**WHAT THE TASK ASKS:**
Starting at the line that holds "Click the TRON" and stopping at the line that holds "Given: Open the", restate the records below word for word, with both of those lines included.

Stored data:
-- Opening Marker --

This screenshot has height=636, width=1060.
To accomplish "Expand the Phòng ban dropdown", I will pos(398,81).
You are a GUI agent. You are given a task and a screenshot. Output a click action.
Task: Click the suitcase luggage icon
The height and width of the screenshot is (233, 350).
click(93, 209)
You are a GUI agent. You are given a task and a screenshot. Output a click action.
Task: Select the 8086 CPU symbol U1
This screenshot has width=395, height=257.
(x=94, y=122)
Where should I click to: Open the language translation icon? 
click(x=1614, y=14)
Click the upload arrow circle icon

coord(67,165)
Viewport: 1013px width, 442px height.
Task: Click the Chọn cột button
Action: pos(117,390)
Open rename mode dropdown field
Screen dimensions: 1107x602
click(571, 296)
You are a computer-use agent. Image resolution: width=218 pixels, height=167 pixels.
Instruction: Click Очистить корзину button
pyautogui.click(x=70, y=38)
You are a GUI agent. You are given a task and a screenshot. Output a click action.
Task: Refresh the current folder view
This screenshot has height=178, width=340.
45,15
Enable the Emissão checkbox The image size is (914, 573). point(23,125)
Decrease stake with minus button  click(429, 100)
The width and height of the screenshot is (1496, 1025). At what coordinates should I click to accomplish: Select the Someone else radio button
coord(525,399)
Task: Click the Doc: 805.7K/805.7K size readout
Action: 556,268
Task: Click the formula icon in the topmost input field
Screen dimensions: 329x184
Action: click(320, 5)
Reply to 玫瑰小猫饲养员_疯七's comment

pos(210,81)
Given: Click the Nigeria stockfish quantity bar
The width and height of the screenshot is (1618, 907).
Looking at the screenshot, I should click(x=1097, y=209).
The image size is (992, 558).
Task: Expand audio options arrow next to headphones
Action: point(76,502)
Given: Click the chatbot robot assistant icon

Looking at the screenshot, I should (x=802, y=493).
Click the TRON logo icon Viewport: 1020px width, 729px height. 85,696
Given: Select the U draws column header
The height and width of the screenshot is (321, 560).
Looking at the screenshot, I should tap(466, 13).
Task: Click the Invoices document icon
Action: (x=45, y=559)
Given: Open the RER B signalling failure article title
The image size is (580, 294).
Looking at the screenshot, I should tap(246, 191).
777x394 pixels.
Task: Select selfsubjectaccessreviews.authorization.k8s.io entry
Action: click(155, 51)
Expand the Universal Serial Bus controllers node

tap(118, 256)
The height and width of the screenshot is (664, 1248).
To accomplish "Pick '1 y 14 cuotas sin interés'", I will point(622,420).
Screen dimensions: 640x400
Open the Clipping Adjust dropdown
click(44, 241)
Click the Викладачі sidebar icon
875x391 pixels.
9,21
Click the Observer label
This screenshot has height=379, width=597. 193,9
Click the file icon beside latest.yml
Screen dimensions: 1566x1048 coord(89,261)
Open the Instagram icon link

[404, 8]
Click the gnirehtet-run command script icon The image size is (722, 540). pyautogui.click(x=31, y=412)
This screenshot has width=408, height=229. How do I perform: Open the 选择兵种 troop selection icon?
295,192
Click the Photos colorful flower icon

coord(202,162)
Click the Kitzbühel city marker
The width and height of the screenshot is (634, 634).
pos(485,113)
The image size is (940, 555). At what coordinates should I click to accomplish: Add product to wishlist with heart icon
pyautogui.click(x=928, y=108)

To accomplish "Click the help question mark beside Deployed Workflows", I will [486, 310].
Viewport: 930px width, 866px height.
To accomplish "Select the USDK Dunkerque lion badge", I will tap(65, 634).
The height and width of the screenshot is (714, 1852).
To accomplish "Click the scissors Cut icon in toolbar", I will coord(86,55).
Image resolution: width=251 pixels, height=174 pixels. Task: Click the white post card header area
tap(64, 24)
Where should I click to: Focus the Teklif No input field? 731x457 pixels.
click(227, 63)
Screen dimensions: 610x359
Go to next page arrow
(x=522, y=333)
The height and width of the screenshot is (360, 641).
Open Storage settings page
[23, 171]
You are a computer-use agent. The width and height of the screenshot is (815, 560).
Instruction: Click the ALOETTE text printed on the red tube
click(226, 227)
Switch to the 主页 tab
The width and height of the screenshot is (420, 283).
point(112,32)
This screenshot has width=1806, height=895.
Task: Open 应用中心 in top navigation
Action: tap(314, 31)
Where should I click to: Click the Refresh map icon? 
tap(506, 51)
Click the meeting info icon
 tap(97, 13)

-- Closing Marker --

**TASK RESULT:**
Click the TRON logo icon Viewport: 1020px width, 729px height. 85,696
Given: Select the U draws column header
The height and width of the screenshot is (321, 560).
Looking at the screenshot, I should tap(466, 13).
Task: Click the Invoices document icon
Action: (x=45, y=559)
Given: Open the RER B signalling failure article title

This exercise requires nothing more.